- Outfielder
- Born: February 12, 1964 (age 62) Boston, Massachusetts, U.S.
- Batted: LeftThrew: Right

MLB debut
- September 9, 1988, for the Houston Astros

Last MLB appearance
- September 20, 1988, for the Houston Astros

MLB statistics
- Batting average: .188
- Home runs: 0
- Runs batted in: 1
- Stats at Baseball Reference

Teams
- Houston Astros (1988);

= Cameron Drew =

American baseball player (born 1964)

Cameron Steward Drew (born February 12, 1964) is an American former professional baseball player. He made his Major League Baseball debut on September 9, 1988. Previous knee injuries limited his major league career to seven games.

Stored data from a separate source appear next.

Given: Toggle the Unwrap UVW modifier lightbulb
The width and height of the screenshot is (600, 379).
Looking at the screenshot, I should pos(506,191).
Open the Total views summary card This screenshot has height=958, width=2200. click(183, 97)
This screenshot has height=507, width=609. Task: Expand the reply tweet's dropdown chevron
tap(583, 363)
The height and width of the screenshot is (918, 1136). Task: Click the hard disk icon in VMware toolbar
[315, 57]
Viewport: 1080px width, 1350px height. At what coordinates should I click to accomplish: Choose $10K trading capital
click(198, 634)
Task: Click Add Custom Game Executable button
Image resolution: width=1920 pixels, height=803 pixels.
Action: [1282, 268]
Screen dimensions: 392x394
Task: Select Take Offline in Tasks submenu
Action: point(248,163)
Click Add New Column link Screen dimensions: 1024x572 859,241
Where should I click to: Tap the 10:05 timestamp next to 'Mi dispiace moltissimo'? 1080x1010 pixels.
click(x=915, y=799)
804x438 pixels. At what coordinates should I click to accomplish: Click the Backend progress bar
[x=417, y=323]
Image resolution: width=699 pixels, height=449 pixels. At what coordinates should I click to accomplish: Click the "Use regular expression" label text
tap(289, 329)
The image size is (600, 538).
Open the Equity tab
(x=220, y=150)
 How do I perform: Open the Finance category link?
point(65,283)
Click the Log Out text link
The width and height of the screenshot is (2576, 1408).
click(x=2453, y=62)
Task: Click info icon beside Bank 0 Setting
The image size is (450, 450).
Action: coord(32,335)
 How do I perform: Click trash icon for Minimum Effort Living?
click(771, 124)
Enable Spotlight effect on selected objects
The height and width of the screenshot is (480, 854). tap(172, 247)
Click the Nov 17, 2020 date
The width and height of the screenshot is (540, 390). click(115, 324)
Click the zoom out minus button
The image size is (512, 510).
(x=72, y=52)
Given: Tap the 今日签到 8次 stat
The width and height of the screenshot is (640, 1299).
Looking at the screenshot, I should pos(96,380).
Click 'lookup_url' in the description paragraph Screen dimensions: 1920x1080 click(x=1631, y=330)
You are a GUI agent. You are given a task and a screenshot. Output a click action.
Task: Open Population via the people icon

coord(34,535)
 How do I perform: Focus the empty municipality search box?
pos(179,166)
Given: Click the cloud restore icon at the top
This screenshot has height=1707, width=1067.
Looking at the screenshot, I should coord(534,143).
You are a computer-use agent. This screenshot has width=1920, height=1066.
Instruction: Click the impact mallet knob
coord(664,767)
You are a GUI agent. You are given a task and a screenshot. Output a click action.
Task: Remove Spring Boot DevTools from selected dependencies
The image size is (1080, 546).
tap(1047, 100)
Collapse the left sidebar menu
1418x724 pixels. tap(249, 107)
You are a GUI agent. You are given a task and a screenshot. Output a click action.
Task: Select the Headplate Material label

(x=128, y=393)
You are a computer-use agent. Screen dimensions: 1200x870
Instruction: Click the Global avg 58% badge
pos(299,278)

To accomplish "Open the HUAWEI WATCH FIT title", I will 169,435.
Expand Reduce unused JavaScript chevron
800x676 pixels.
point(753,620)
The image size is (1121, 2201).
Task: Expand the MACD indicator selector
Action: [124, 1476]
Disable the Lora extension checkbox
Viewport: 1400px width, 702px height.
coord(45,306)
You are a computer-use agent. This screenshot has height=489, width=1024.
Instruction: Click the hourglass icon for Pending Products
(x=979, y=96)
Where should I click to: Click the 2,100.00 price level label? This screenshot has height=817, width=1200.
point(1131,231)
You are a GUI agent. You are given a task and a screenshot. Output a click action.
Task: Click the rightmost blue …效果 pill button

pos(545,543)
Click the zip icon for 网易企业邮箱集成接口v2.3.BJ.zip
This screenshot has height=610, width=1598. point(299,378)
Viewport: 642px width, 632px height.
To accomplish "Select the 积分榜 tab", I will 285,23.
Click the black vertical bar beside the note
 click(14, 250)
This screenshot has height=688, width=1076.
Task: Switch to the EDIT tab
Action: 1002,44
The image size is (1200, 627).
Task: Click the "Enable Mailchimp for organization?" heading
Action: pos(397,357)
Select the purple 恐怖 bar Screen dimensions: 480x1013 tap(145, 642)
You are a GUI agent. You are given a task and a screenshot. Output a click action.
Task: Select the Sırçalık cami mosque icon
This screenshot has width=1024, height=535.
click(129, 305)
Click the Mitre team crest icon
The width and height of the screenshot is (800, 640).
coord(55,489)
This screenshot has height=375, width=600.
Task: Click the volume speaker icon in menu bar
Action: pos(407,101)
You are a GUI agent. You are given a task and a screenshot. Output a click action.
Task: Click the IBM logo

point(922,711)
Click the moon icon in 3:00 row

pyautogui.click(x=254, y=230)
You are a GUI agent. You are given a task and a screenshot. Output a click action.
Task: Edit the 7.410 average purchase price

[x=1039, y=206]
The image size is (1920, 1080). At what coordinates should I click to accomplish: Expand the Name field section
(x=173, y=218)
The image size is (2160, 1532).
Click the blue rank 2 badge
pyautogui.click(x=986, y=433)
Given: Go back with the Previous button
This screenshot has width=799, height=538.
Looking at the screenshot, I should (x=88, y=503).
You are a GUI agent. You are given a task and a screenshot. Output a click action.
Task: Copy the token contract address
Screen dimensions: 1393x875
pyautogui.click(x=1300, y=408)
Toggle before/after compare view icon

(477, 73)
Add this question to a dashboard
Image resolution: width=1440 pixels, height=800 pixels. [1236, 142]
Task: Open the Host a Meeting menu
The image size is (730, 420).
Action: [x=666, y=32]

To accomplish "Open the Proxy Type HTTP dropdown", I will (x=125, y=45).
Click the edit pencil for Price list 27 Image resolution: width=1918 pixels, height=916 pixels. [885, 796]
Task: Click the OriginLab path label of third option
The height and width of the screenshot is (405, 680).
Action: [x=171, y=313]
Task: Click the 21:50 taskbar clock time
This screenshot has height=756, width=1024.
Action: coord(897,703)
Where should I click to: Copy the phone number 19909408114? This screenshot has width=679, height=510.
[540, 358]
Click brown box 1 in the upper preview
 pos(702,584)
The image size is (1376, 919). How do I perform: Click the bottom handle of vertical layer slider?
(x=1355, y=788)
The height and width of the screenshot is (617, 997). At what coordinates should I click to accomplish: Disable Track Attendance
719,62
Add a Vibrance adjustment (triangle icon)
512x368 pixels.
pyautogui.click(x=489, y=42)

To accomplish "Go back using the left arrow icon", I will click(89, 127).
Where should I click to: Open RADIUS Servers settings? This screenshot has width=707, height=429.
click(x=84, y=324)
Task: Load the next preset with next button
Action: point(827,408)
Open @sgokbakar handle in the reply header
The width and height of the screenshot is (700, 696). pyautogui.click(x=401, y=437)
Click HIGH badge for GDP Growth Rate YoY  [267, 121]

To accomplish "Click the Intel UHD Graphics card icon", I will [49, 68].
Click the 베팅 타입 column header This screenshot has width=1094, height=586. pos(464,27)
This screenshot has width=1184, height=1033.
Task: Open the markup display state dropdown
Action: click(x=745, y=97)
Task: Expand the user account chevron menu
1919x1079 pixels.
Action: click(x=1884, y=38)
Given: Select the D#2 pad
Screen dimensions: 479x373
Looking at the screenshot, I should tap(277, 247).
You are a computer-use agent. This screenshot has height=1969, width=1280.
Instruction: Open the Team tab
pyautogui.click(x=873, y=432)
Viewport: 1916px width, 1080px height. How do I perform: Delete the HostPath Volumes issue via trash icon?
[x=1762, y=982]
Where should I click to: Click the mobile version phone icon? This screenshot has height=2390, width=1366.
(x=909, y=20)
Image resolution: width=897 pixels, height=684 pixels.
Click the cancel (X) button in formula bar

Drew was drafted by the Houston Astros in the 1st round (12th pick) of the 1985 amateur draft after starring on the University of New Haven baseball team.

Drew collected numerous awards in his brief rise through the minor leagues and was tapped by many scouts at the time to be a superstar. He had a seven-game stint during a September 1988 call-up, but never again played in the majors. In 1991 Drew was hitless in three at bats with the Kinston Indians in the Single A Carolina League. His retirement from baseball was attributed to damaged knees from basketball injuries.